American Buffalo, the 1975 play that gave David Mamet his commercial and artistic breakthrough, is named after a rare antique coin (the buffalo nickel) but it was inspired by a slab of cheese. In the early 1970s Mamet was living in Chicago, his birthplace, “screamingly poor”. Together with William H Macy and Steven Schachter, he had founded the St Nicholas Theatre Company in 1972. One afternoon, Mamet was over at Macy’s “wretched hovel” when he opened the refrigerator and found a large piece of cheese staring back at him. “I hadn’t had anything to eat in a long time, so I picked it up, cut off a big chunk and started eating,” he recalled. (As the junk-store owner Don, or Donny, tells the young greenhorn Bobby in American Buffalo: “That’s what business is . . . People taking care of themselves.”)

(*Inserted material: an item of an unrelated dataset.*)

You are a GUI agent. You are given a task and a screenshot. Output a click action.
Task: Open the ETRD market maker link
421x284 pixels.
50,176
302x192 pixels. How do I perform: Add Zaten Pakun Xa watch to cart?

“Hey,” said Macy. “Help yourself.”
Mamet was aghast. He went off to fume to himself over this slight. “Then I just started writing, and out of that came this scene, which was the start of the play.”
Teach: . . . I take a piece of toast off Grace’s plate . . .
Don: . . . uh huh . . .
Teach: . . . and [Ruthie] goes “Help yourself”. Help myself. I should help myself to half a piece of toast it’s four slices for a quarter. I should have a nickel every time we’re over at the game, I pop for coffee . . . cigarettes . . . a sweet roll, never say a word.
The play opened at the Goodman Theatre on 23 November 1975, starring Macy as Bobby, Bernard Erhard as the scraggly hustler Teach (a nickname given to Mamet by his poker buddies) and J J Johnston as Don – three generations of American male who squander their friendship, values and future in pursuit of a prosperity that is doomed to elude them. Mamet had offered the play to the Goodman management with the promise that it would win the Pulitzer Prize for drama. (His confidence was only slightly misplaced: the Pulitzer came his way nine years later for Glengarry Glen Ross, his intricate play about real-estate salesmen.)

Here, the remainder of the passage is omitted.